Den Vorständen in Berlin und Mecklenburg-Vorpommern waren zuvor Vergleiche angeboten worden, um den Streit beizulegen. Die WASG im Nordosten akzeptierte das Angebot, woraufhin ein Urteil über die Entmachtung des Landesvorstands vertagt wurde. Der abgesetzte Vorstand in Mecklenburg-Vorpommern sei bis zu einer neuen Entscheidung wieder eingesetzt worden, sagte Troost. Es sei eine „gute Entscheidung“, die beiden Fälle „nicht über einen Leisten zu schlagen“, sagte Troost. Bundesvorstandsmitglied Klaus Ernst zeigte sich zuversichtlich, dass ein Kompromiss in Mecklenburg-Vorpommern doch noch zustande komme. Es gehe nicht darum, etwas gegen Personen zu unternehmen, sondern die Parteitagsbeschlüsse durchzusetzen.

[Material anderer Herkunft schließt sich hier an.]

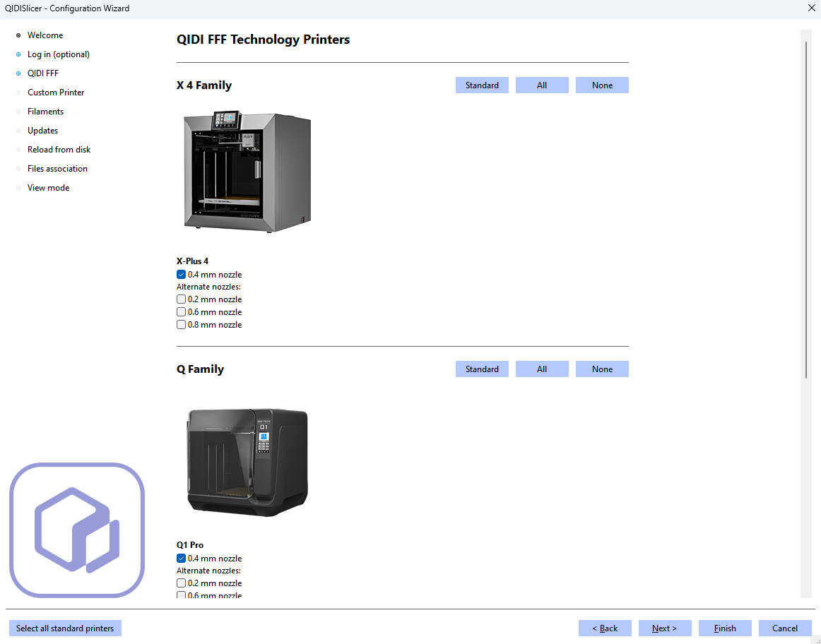Select Standard for X 4 Family
821x644 pixels.
coord(482,85)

Der abgesetzte Berliner Vorstand behielt sich weitere rechtliche Schritte vor. Ob ordentliche Gerichte angerufen würden, hänge von der Urteilsbegründung ab. Die abgesetzen Landesvorstände hatten das Schiedsgericht angerufen, weil sie ihre Entmachtung durch den Bundesvorstand für satzungs- und gesetzwidrig halten. Der Bundesvorstand hatte zu dieser Maßnahme gegriffen, um einen eigenständigen Wahlantritt der WASG-Verbände zu den Landtagswahlen am 17. September zu verhindern. Die Bundesspitze sieht darin einen Verstoß gegen das Ziel der WASG, bis 2007 mit der Linkspartei zu einer vereinigten Linken zu fusionieren.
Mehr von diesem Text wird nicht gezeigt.